Le cose possono addirittura essere peggiori per uomini politici che si occupano effettivamente di politica, che hanno ancora principi e basi elettorali distinte dalla loro affiliazione politica. Non c’è spazio nel Partito Repubblicano odierno per personaggi equivalenti a Bernie Sanders ed a Elizabeth Warren, a meno di non mettere nel conto l’estremamente anomalo Mitt Romney.

E la predominanza di biechi carrieristi è quello che ha reso il Partito Repubblicano così vulnerabile alla presa autoritaria.

Di sicuro una grande maggioranza dei repubblicani nel Congresso sanno che le elezioni non sono state rubate. Molto pochi credono sul serio che l’assalto al Campidoglio sia stata una operazione sotto false bandiere degli antifa o semplicemente una folla di turisti innocui. Ma decenni trascorsi come una verticistica azienda monolitica hanno riempito il Partito Repubblicano di persone che seguiranno la linea del partito dovunque li porti.

Così se Trump o un personaggio come Trump afferma che siamo sempre stati in guerra con l’Asia Orientale, ebbene il suo partito dirà che siamo sempre stati in guerra con l’Asia Orientale. Se egli dice di aver vinto le elezioni presidenziali in modo schiacciante, i fatti non avranno importanza, essi diranno che ha vinto le elezioni in modo schiacciante.

Il punto è che né la megalomania al vertice né a rabbia alla base spiega perché la democrazia americana sia appesa a un filo. La ragione per la quale il ‘Governo da parte del popolo’ può scomparire presto dalla faccia della terra è la viltà, non la follia.

 

 

 

 

 

[1] Imprenditrice repubblicana membro della Camera dei Rappresentanti, che appunto si è distinta per aver paragonato all’Olocausto l’obbligo dell’uso delle mascherine.
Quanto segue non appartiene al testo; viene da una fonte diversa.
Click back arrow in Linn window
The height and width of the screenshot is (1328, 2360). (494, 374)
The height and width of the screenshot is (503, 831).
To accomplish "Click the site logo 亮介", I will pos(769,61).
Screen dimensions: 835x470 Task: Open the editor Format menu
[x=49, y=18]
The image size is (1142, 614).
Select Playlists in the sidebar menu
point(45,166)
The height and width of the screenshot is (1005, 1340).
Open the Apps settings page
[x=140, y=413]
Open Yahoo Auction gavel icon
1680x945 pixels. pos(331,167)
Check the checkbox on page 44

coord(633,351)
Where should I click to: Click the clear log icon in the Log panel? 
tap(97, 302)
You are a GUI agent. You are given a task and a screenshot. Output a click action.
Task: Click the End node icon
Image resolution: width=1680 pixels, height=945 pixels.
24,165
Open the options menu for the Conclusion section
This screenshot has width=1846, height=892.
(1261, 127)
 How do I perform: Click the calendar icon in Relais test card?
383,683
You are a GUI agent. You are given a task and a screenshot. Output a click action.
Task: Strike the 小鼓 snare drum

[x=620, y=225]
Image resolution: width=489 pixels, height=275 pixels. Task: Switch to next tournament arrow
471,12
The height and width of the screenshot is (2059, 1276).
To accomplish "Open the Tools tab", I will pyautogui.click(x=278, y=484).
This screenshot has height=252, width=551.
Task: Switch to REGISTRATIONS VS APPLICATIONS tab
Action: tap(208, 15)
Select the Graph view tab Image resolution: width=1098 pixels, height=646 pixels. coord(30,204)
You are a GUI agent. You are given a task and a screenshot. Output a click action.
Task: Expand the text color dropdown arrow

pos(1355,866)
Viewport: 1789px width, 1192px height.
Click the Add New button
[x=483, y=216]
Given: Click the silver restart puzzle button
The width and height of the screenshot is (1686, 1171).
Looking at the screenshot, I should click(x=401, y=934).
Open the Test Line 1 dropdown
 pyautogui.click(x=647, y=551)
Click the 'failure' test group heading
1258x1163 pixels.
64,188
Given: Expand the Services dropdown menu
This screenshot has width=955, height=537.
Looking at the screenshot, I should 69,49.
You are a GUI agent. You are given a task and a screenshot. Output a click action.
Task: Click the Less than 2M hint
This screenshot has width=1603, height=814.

[2] Kevin McCarthy è un altro componente repubblicano della Camera, apparentemente più moderato della collega. Di recente, a proposito della istituzione di un Commissione di inchiesta sui fatti del 6 gennaio (l’assalto trumpiano al Campidoglio), egli agli inizi si era impegnato per un accordo bipartisan. Ma quando si è accorto che un gruppo di una decina di repubblicani vicini a lui stava orientandosi verso tale accordo, si è spaventato ed è tornato precipitosamente indietro.

[3] Il termine “woke corporation” – grande società che prende posizioni progressiste su temi sociali – venne inventato nel 2015 da Ross Douthat, analista politico e conservatore americano, in un articolo sul New York Times. Poi ha avuto un crescente successo, a conferma di un fenomeno reale sulla collocazione politica di alcune grandi imprese.

[4] In realtà, il senso letterale originario sarebbe “usciti di testa/svitati”. Ma il termine si è sempre più applicato a uomini politici della destra che hanno conosciuto insuccessi e sono stati compensati con incarichi, spesso da parte di giornali e riviste. Nel termine è comunque rimasto il significato implicito di personaggi che assumono posizioni ‘radicali’ o estreme; un esempio potrebbe essere quello di Rudolph Giuliani, una volta Sindaco di New York e più di recente forsennato sostenitore e braccio destro di Trump.

[5] In genere per “hard sciences” – letteralmente “scienze dure/difficili” – si intendono le scienze chimiche, fisico/matematiche o naturalistiche, alludendo alla loro differenza con le scienze sociali o umane.